**INPUT**
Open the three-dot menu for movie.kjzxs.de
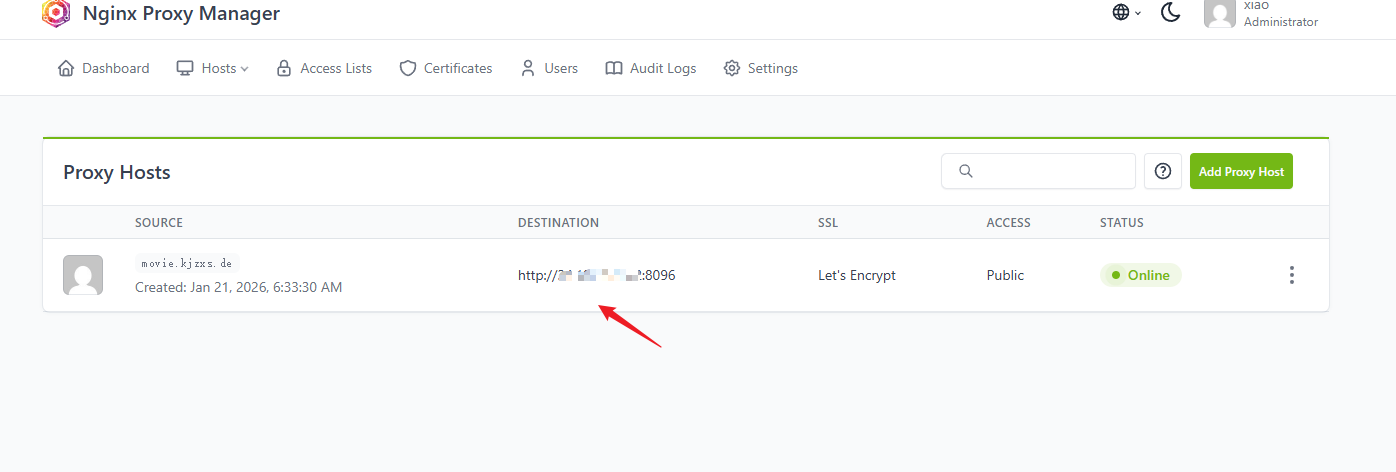Image resolution: width=1396 pixels, height=472 pixels. pyautogui.click(x=1292, y=275)
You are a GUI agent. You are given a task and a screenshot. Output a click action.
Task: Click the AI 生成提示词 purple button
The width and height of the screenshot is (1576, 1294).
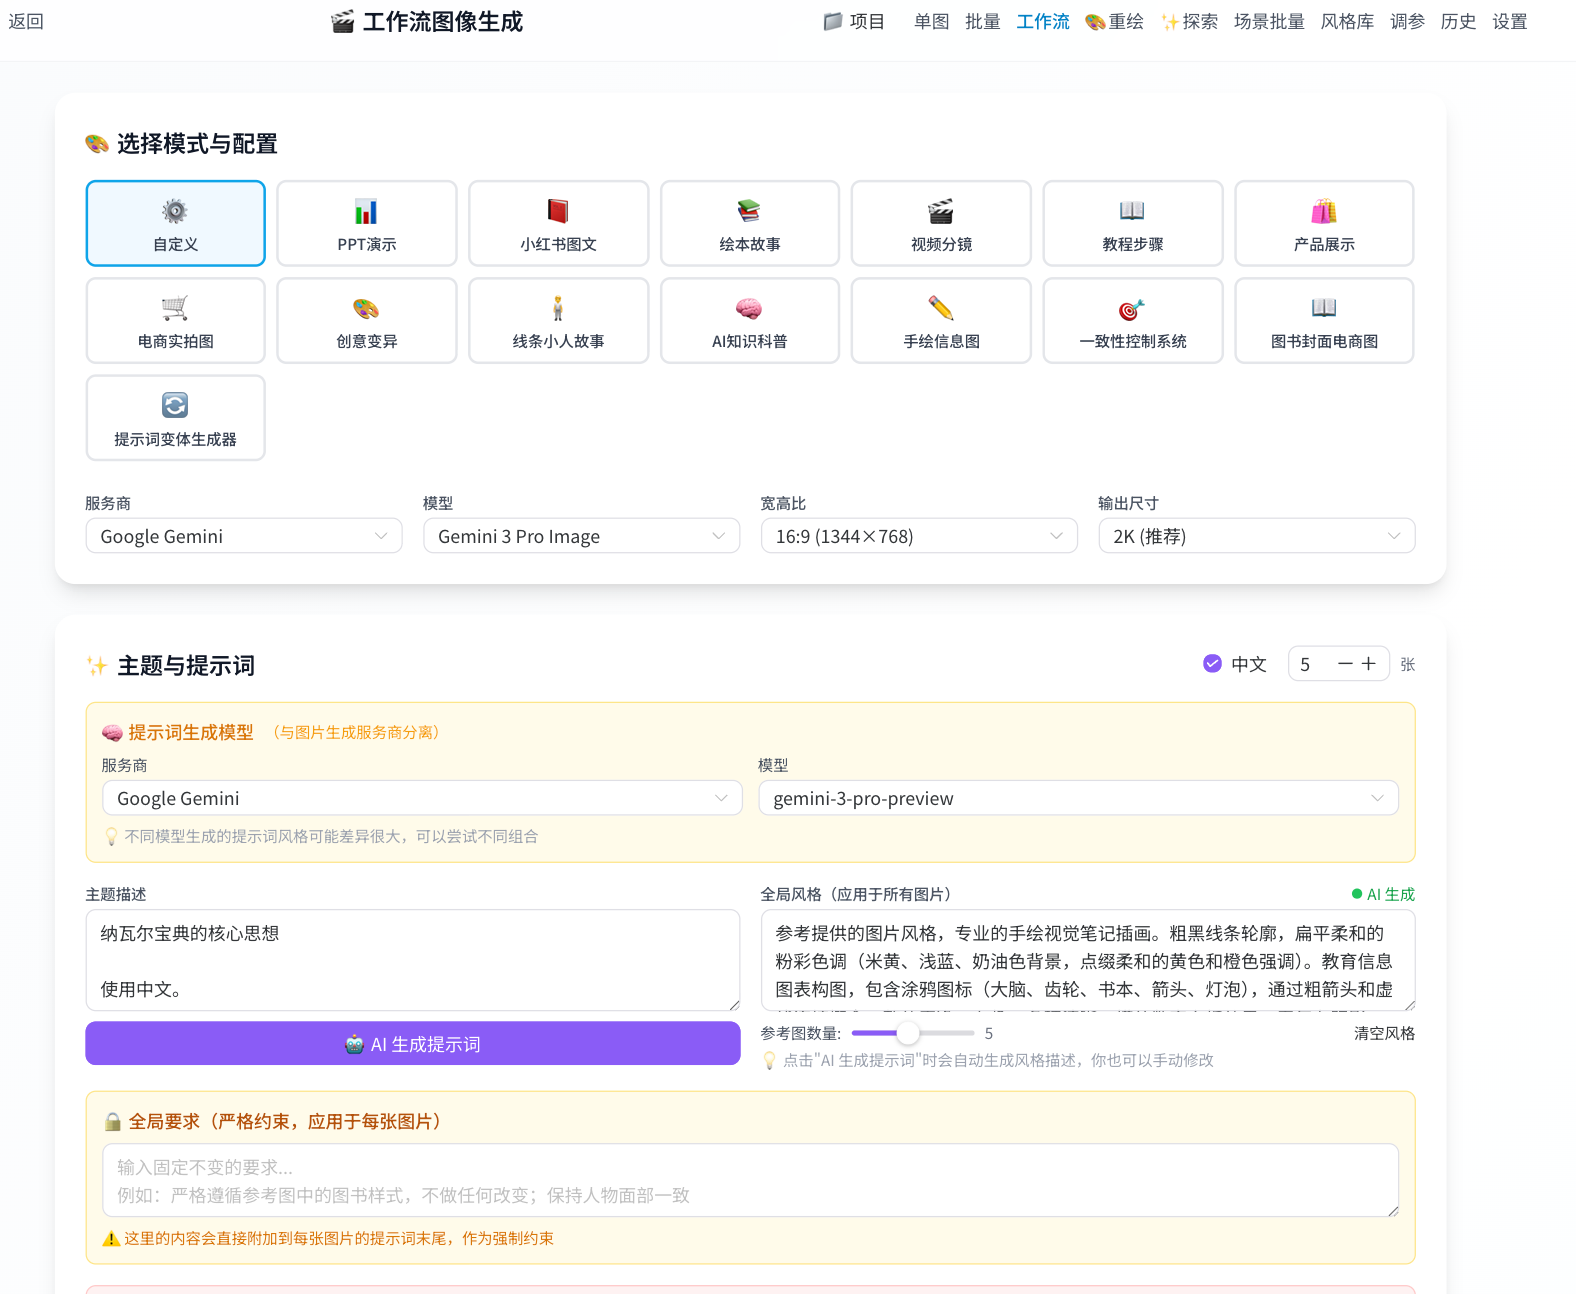412,1044
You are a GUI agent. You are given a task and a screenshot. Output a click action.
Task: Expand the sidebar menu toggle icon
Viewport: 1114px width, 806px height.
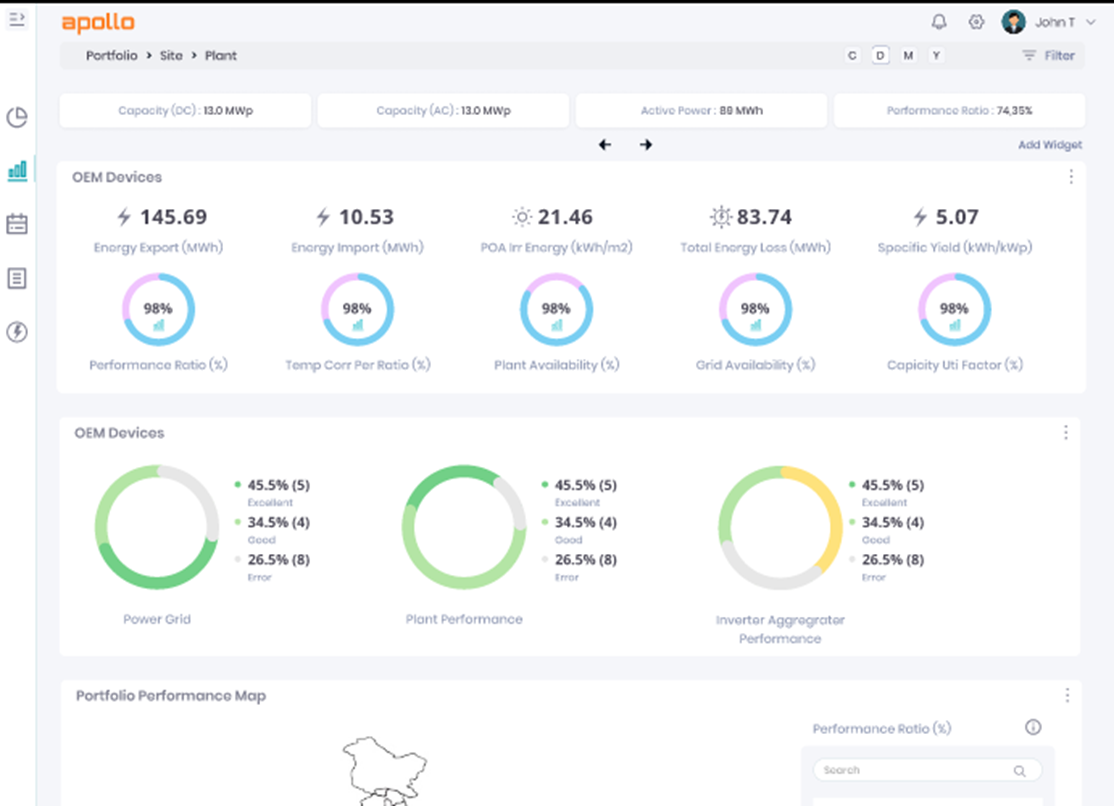coord(16,20)
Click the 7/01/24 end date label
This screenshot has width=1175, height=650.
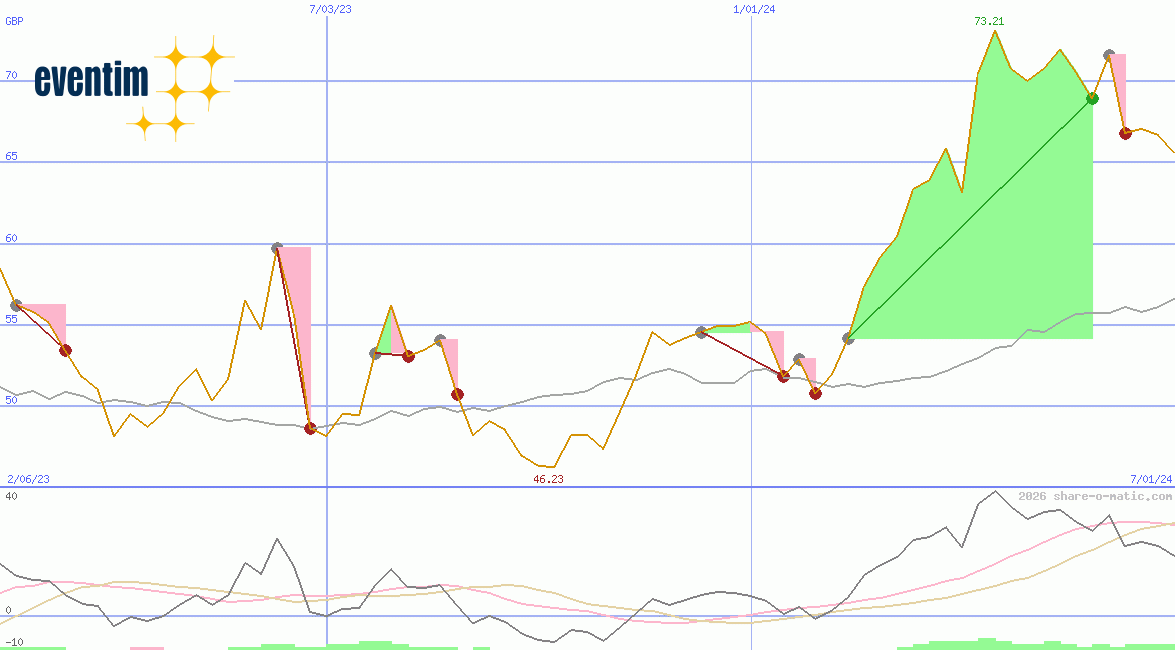click(x=1151, y=479)
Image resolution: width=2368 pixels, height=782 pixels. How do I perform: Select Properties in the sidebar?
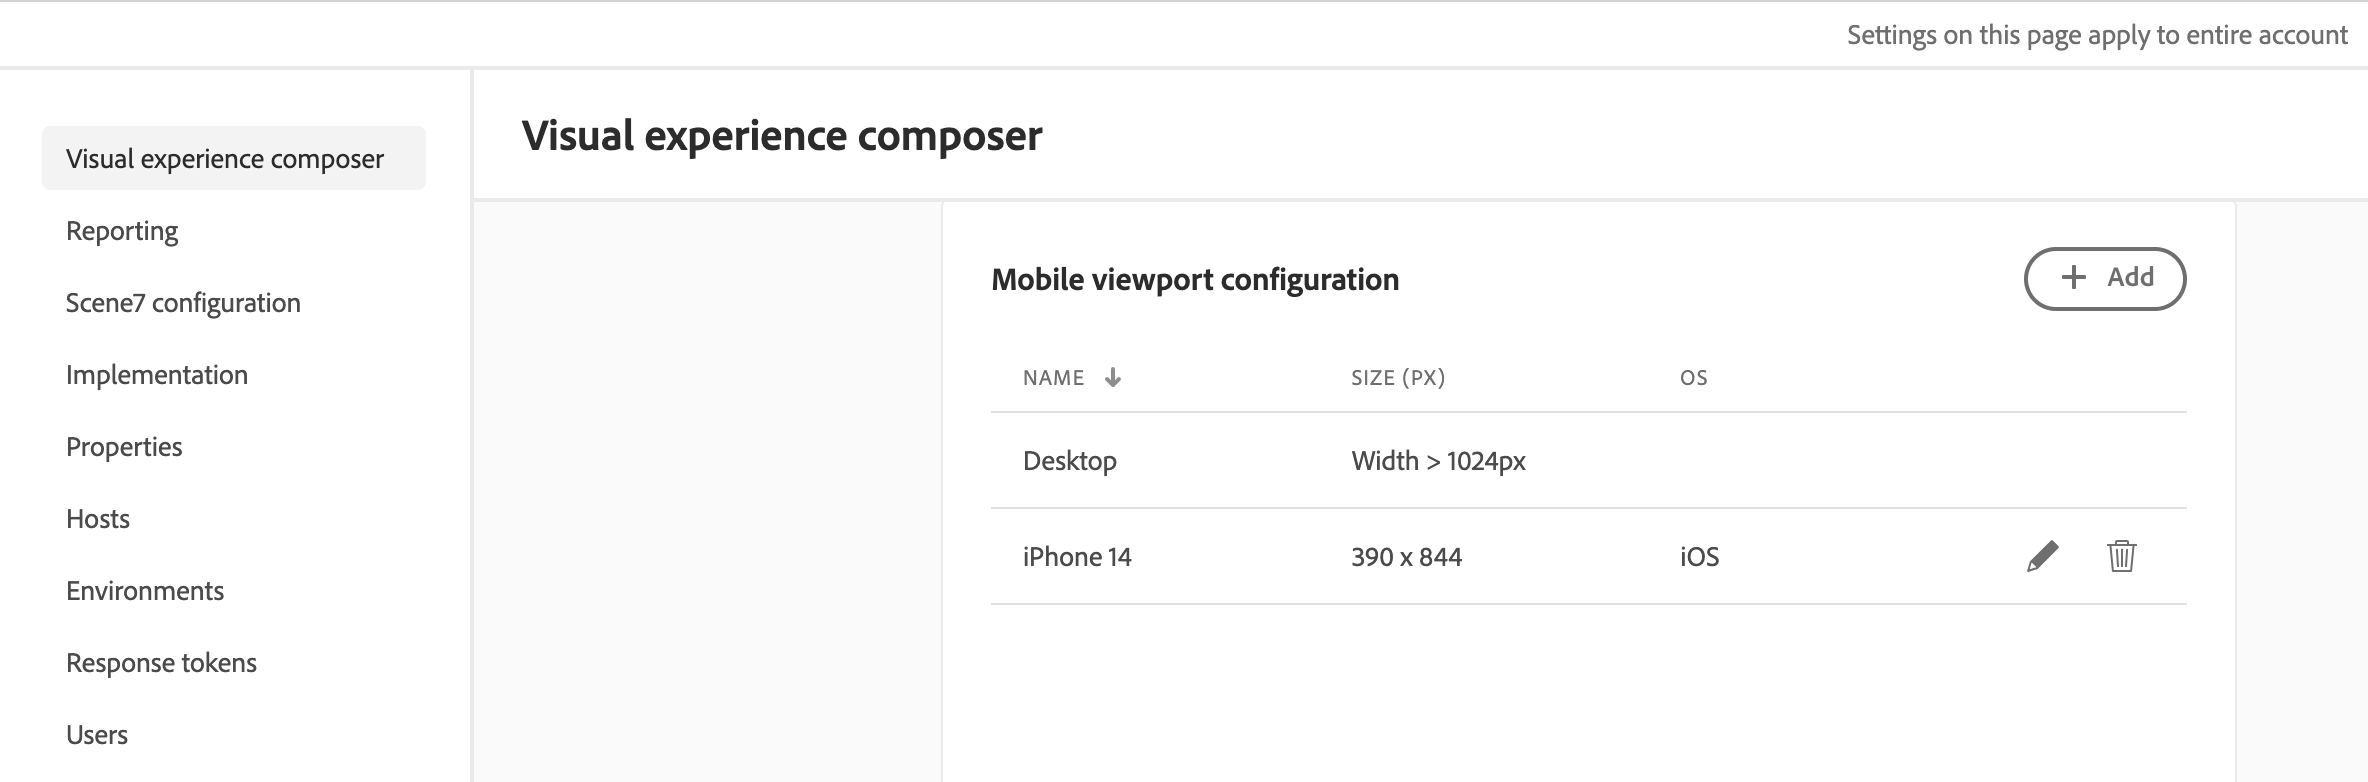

**AIM OF THE TASK**
Only the lines from the one with "Click the 7/01/24 end date label" through the end of the listing above should be output, exactly as written and with no pictures.

**ANSWER BOX**
Click the 7/01/24 end date label
This screenshot has width=1175, height=650.
click(x=1151, y=479)
Image resolution: width=2368 pixels, height=782 pixels. How do I perform: Select Properties in the sidebar?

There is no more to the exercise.